Dados de dezembro de 2025 indicam que a popularidade do presidente Luiz Inácio Lula da Silva enfrenta sinais claros de desgaste no Nordeste, região que historicamente funciona como sua principal base eleitoral. Embora o índice de aprovação ainda seja o mais alto do país quando comparado a outras regiões, a tendência recente preocupa o governo.
Ao longo de 2025, pesquisas de institutos como Datafolha e Quaest registraram oscilações significativas. Nos meses de fevereiro e abril, a aprovação de Lula no Nordeste chegou a cair para patamares próximos de 33%, com momentos de empate técnico entre aprovação e desaprovação, cenário incomum para a região.
Levantamentos mais recentes mostram uma estabilidade negativa. A pesquisa Genial/Quaest, divulgada em 16 de dezembro de 2025, aponta que, no cenário nacional, o governo tem 48% de aprovação contra 49% de desaprovação, caracterizando empate técnico. No recorte regional mais recente disponível, referente a setembro e outubro, o Nordeste ainda registra cerca de 60% de aprovação, porém com crescimento expressivo da desaprovação, que já atinge 37%, um dos maiores índices da série histórica local.

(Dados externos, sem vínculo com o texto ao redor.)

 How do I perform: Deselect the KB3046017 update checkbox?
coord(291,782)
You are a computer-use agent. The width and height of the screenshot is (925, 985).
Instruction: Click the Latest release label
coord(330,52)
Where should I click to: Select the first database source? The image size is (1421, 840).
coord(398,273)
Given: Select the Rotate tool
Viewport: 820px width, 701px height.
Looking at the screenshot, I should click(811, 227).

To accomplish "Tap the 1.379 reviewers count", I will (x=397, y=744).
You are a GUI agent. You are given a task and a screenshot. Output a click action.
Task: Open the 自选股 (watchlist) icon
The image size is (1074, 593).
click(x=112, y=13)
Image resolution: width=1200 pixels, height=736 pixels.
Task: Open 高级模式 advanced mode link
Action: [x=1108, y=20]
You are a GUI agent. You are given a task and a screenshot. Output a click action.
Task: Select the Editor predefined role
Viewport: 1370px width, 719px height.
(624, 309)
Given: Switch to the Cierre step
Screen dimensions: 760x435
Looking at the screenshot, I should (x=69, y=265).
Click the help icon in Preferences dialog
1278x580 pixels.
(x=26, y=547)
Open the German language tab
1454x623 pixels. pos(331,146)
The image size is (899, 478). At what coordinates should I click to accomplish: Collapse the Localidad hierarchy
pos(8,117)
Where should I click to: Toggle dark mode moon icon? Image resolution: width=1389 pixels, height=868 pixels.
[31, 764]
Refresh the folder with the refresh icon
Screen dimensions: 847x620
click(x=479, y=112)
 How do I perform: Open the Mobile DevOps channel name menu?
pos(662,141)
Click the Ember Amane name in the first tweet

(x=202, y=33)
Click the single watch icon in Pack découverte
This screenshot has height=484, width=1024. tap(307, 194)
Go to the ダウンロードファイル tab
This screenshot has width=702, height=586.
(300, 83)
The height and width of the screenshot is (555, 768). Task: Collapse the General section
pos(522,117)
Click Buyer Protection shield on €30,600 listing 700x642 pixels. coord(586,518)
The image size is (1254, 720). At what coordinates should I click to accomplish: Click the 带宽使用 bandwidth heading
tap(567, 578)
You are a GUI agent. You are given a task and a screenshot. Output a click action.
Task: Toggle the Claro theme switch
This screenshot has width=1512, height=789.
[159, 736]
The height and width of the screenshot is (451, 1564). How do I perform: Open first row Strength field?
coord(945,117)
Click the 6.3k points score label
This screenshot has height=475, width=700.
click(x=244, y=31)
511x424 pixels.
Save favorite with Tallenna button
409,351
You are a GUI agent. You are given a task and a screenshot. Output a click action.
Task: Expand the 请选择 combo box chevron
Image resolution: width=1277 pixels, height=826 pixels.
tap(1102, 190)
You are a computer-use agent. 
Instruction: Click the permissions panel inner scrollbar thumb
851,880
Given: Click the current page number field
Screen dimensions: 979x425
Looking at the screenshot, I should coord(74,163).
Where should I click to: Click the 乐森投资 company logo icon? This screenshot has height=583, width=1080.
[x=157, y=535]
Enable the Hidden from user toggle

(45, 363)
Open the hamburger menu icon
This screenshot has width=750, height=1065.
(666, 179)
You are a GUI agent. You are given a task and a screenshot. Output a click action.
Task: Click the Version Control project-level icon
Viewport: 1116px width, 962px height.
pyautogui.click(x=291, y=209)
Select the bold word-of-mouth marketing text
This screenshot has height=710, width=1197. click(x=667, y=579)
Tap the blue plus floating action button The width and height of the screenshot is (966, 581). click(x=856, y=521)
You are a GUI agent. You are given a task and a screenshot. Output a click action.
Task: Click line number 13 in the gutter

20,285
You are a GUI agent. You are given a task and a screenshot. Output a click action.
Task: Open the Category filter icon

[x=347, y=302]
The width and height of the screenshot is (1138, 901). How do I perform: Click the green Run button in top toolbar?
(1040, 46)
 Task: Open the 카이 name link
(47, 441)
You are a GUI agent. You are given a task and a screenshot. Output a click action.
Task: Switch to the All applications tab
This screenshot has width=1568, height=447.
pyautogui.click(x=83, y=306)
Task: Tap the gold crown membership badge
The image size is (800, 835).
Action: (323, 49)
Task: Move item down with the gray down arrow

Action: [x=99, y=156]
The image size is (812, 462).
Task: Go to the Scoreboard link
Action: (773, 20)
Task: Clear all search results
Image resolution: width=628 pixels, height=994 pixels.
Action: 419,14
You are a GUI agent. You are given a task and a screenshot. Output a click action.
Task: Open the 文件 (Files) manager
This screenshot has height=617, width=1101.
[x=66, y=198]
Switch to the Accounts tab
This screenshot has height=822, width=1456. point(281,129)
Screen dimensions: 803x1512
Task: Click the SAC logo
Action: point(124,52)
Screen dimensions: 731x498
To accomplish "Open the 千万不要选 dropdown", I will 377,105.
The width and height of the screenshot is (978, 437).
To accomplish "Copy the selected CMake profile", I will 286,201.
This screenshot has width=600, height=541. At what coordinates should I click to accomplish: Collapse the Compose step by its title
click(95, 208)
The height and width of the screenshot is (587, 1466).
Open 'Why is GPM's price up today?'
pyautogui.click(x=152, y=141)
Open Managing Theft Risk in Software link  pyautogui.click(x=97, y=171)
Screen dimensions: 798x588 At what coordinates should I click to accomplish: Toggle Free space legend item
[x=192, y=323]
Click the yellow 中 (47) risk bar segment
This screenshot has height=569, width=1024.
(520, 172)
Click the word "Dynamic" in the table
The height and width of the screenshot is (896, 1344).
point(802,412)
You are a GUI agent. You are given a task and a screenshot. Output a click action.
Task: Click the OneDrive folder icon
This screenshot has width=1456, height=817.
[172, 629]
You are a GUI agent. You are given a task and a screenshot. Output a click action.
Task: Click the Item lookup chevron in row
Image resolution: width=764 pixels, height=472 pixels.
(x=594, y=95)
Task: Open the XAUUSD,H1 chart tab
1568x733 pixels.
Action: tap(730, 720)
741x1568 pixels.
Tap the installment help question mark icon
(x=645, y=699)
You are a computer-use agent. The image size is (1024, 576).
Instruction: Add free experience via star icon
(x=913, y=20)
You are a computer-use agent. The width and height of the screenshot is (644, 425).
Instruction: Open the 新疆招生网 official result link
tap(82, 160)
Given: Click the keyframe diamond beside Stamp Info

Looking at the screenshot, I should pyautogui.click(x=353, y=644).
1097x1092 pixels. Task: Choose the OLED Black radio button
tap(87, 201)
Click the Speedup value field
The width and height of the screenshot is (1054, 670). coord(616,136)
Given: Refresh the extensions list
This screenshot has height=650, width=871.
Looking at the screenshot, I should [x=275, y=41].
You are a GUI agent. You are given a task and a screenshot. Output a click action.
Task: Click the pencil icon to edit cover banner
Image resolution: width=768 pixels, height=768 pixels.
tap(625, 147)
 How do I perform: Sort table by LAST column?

O desgaste é mais visível entre eleitores de baixa renda, especialmente aqueles que recebem até dois salários mínimos, e entre mulheres, grupos tradicionalmente favoráveis ao presidente. Entre os principais fatores apontados estão insatisfação com a economia, preocupação com a segurança pública e críticas à condução do combate à corrupção.
Mesmo com a queda, o Nordeste segue como o principal reduto eleitoral do governo. Enquanto a aprovação na região permanece em torno de 60%, os índices caem para 41% no Sudeste e 39% no Sul, evidenciando a dificuldade do Planalto em ampliar apoio fora de sua base histórica.
Diante desse cenário, o governo encerra 2025 tentando conter a erosão de apoio com foco em pautas sensíveis ao eleitorado nordestino, como o combate a crimes sexuais, ações sociais e obras de infraestrutura, entre elas a transposição do Rio São Francisco, usada novamente como vitrine política para recuperar popularidade.